**Supplied entries:**
-*-*-

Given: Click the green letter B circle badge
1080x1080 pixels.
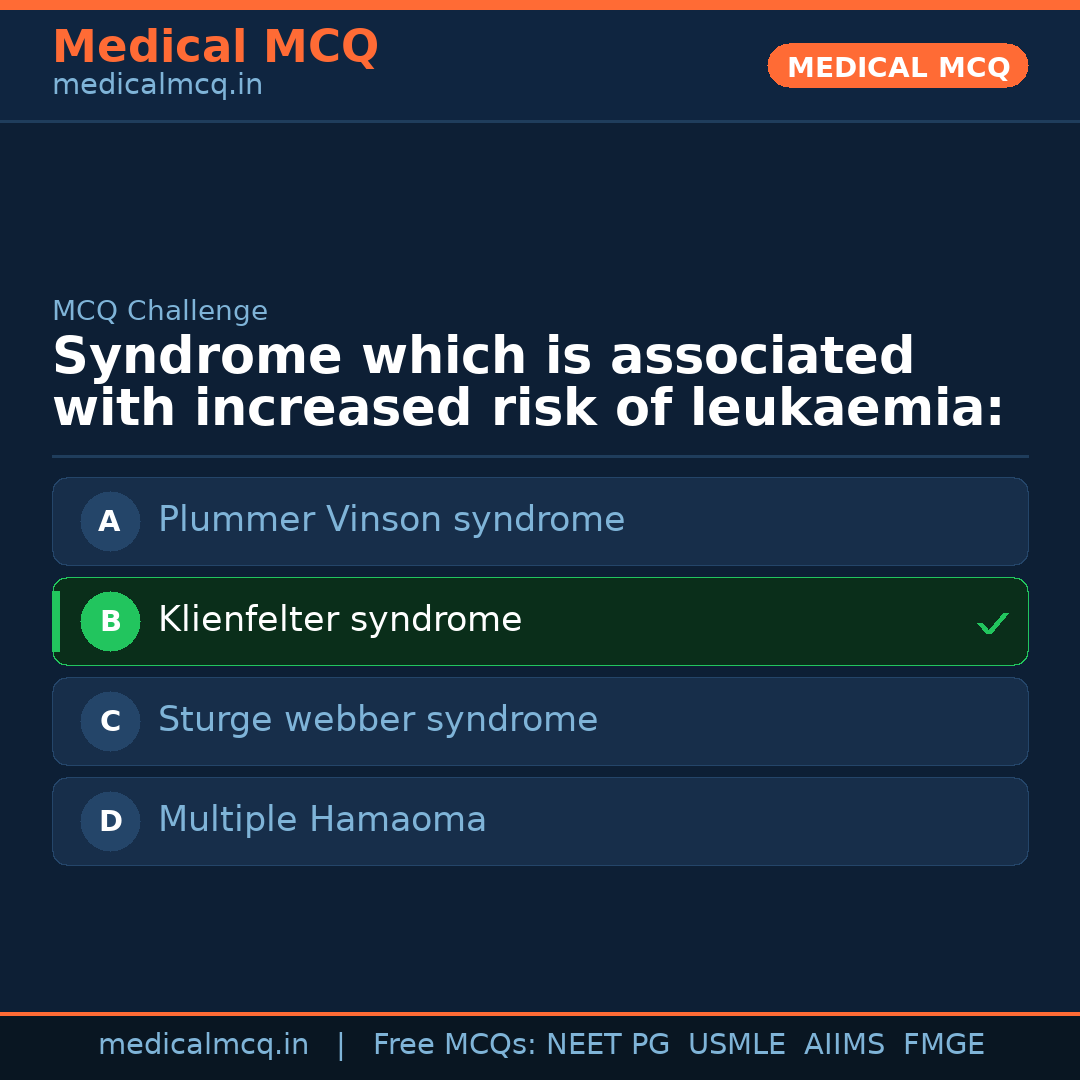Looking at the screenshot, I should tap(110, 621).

-*-*-

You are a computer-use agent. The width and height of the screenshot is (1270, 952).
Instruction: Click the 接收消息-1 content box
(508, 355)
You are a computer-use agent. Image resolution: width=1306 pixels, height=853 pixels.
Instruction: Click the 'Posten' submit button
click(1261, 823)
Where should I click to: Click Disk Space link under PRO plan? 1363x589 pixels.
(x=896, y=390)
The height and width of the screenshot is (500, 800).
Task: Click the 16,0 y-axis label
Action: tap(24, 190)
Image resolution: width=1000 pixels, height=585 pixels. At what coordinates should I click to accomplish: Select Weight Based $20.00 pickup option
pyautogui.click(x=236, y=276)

-*-*-

**Exercise:** Duplicate the records verbatim between the line holding "Where should I" and the line holding "pyautogui.click(x=236, y=276)", inclusive.

**Result of the exercise:**
Where should I click to: Click Disk Space link under PRO plan? 1363x589 pixels.
(x=896, y=390)
The height and width of the screenshot is (500, 800).
Task: Click the 16,0 y-axis label
Action: tap(24, 190)
Image resolution: width=1000 pixels, height=585 pixels. At what coordinates should I click to accomplish: Select Weight Based $20.00 pickup option
pyautogui.click(x=236, y=276)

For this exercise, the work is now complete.